WHAT IS NEEDED: Below are some records. Return exactly the lines from the one containing "Screen dimensions: 1024x455" through the one containing "Task: Click the macOS platform tag", both included, and only those.

(Source data)

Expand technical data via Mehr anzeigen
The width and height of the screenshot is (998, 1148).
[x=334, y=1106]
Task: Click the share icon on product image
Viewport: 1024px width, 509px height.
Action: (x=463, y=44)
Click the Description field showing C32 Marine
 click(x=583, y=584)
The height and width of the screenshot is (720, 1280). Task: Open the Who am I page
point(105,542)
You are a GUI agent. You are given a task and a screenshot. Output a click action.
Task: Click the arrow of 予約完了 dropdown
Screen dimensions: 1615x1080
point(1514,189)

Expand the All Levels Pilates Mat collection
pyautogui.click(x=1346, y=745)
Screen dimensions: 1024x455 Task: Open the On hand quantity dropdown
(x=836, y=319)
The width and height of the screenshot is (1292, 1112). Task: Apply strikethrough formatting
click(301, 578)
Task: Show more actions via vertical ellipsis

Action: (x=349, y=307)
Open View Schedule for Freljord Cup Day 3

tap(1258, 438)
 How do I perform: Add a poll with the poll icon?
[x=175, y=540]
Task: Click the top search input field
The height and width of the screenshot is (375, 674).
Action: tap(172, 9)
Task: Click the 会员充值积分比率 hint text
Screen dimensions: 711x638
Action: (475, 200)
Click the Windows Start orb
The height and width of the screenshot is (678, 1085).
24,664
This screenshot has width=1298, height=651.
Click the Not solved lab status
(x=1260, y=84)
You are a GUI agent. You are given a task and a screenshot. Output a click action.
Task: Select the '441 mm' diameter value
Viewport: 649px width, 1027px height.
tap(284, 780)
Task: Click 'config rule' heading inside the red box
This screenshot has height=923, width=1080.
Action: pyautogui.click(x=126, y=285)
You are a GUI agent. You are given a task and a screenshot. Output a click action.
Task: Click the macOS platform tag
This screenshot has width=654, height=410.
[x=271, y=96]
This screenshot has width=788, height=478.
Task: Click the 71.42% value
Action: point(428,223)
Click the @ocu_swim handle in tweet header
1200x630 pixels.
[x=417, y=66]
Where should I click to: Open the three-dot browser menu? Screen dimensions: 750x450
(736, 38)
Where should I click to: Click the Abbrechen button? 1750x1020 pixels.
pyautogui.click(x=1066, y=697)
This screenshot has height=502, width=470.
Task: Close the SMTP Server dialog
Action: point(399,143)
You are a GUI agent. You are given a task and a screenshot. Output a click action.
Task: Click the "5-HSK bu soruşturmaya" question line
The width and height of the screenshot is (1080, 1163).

THE ANSWER:
Screen dimensions: 1024x455 Task: Open the On hand quantity dropdown
(x=836, y=319)
The width and height of the screenshot is (1292, 1112). Task: Apply strikethrough formatting
click(301, 578)
Task: Show more actions via vertical ellipsis

Action: (x=349, y=307)
Open View Schedule for Freljord Cup Day 3

tap(1258, 438)
 How do I perform: Add a poll with the poll icon?
[x=175, y=540]
Task: Click the top search input field
The height and width of the screenshot is (375, 674).
Action: tap(172, 9)
Task: Click the 会员充值积分比率 hint text
Screen dimensions: 711x638
Action: (475, 200)
Click the Windows Start orb
The height and width of the screenshot is (678, 1085).
24,664
This screenshot has width=1298, height=651.
Click the Not solved lab status
(x=1260, y=84)
You are a GUI agent. You are given a task and a screenshot. Output a click action.
Task: Select the '441 mm' diameter value
Viewport: 649px width, 1027px height.
tap(284, 780)
Task: Click 'config rule' heading inside the red box
This screenshot has height=923, width=1080.
Action: pyautogui.click(x=126, y=285)
You are a GUI agent. You are given a task and a screenshot. Output a click action.
Task: Click the macOS platform tag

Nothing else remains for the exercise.